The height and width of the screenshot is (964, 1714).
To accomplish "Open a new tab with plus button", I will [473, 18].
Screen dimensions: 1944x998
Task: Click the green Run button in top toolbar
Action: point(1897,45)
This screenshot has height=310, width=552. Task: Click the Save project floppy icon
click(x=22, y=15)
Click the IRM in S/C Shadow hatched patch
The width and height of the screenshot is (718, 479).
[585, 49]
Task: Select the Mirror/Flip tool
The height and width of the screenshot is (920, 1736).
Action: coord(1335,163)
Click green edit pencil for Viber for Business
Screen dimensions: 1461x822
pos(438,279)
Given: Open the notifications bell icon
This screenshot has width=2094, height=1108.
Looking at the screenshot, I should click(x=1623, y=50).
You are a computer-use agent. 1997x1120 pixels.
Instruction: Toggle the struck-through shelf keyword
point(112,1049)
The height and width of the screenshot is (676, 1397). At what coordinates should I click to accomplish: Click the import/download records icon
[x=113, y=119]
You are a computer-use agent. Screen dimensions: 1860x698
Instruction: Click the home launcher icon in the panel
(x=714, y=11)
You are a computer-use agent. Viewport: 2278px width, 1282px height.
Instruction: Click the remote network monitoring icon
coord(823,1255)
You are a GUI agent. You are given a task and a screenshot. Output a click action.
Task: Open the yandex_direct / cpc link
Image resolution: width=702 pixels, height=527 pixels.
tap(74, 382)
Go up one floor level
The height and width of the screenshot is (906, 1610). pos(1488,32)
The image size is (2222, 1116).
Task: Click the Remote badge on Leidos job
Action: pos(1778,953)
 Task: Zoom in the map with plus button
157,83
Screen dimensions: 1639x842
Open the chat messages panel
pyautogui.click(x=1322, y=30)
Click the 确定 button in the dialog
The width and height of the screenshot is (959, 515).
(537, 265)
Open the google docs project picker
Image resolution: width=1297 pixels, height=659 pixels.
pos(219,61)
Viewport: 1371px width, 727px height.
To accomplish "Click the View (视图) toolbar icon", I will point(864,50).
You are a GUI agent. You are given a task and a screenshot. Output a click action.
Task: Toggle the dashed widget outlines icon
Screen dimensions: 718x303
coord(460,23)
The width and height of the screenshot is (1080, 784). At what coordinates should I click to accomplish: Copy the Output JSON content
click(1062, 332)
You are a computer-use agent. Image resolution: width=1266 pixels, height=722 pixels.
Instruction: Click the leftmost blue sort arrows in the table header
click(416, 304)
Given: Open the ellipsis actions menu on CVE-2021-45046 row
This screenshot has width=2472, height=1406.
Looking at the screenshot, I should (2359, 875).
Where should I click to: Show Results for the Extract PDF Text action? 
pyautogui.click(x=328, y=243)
▬▬▬
§ **Requirement**
Write all the data out again, exactly.

§ **Response area**
The height and width of the screenshot is (964, 1714).
To accomplish "Open a new tab with plus button", I will [473, 18].
Screen dimensions: 1944x998
Task: Click the green Run button in top toolbar
Action: point(1897,45)
This screenshot has height=310, width=552. Task: Click the Save project floppy icon
click(x=22, y=15)
Click the IRM in S/C Shadow hatched patch
The width and height of the screenshot is (718, 479).
[585, 49]
Task: Select the Mirror/Flip tool
The height and width of the screenshot is (920, 1736).
Action: coord(1335,163)
Click green edit pencil for Viber for Business
Screen dimensions: 1461x822
pos(438,279)
Given: Open the notifications bell icon
This screenshot has width=2094, height=1108.
Looking at the screenshot, I should click(x=1623, y=50).
You are a computer-use agent. 1997x1120 pixels.
Instruction: Toggle the struck-through shelf keyword
point(112,1049)
The height and width of the screenshot is (676, 1397). At what coordinates should I click to accomplish: Click the import/download records icon
[x=113, y=119]
You are a computer-use agent. Screen dimensions: 1860x698
Instruction: Click the home launcher icon in the panel
(x=714, y=11)
You are a computer-use agent. Viewport: 2278px width, 1282px height.
Instruction: Click the remote network monitoring icon
coord(823,1255)
You are a GUI agent. You are given a task and a screenshot. Output a click action.
Task: Open the yandex_direct / cpc link
Image resolution: width=702 pixels, height=527 pixels.
tap(74, 382)
Go up one floor level
The height and width of the screenshot is (906, 1610). pos(1488,32)
The image size is (2222, 1116).
Task: Click the Remote badge on Leidos job
Action: pos(1778,953)
 Task: Zoom in the map with plus button
157,83
Screen dimensions: 1639x842
Open the chat messages panel
pyautogui.click(x=1322, y=30)
Click the 确定 button in the dialog
The width and height of the screenshot is (959, 515).
(537, 265)
Open the google docs project picker
Image resolution: width=1297 pixels, height=659 pixels.
pos(219,61)
Viewport: 1371px width, 727px height.
To accomplish "Click the View (视图) toolbar icon", I will point(864,50).
You are a GUI agent. You are given a task and a screenshot. Output a click action.
Task: Toggle the dashed widget outlines icon
Screen dimensions: 718x303
coord(460,23)
The width and height of the screenshot is (1080, 784). At what coordinates should I click to accomplish: Copy the Output JSON content
click(1062, 332)
You are a computer-use agent. Image resolution: width=1266 pixels, height=722 pixels.
Instruction: Click the leftmost blue sort arrows in the table header
click(416, 304)
Given: Open the ellipsis actions menu on CVE-2021-45046 row
This screenshot has width=2472, height=1406.
Looking at the screenshot, I should (2359, 875).
Where should I click to: Show Results for the Extract PDF Text action? 
pyautogui.click(x=328, y=243)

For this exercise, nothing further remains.